-- Data provided follows --

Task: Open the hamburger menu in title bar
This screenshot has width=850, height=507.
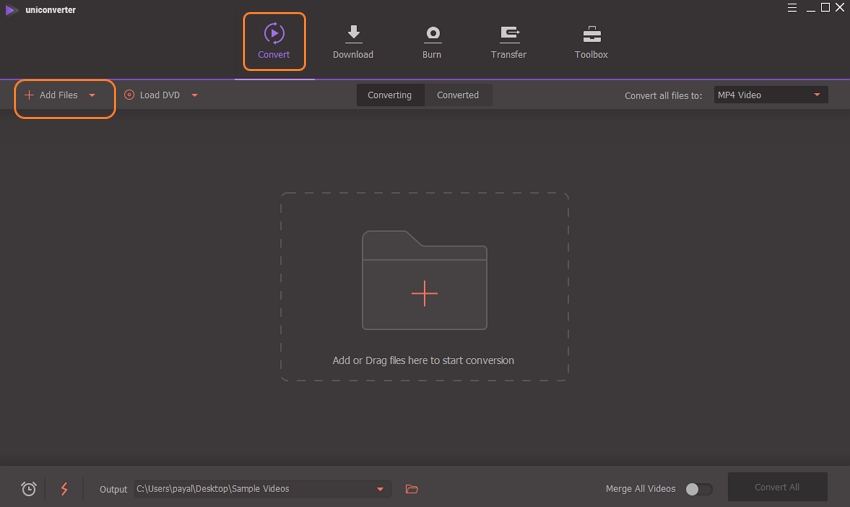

-- Data provided concluded --
-- Data provided follows --

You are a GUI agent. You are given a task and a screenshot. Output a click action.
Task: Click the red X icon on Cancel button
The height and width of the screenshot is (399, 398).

-- Data provided concluded --

> [Task item] Set down exactly the lines of the data above, beginning with the line that has "Task: Click the red X icon on Cancel button" and ending with the line that has "The height and", and no others.

> [Answer box]
Task: Click the red X icon on Cancel button
The height and width of the screenshot is (399, 398).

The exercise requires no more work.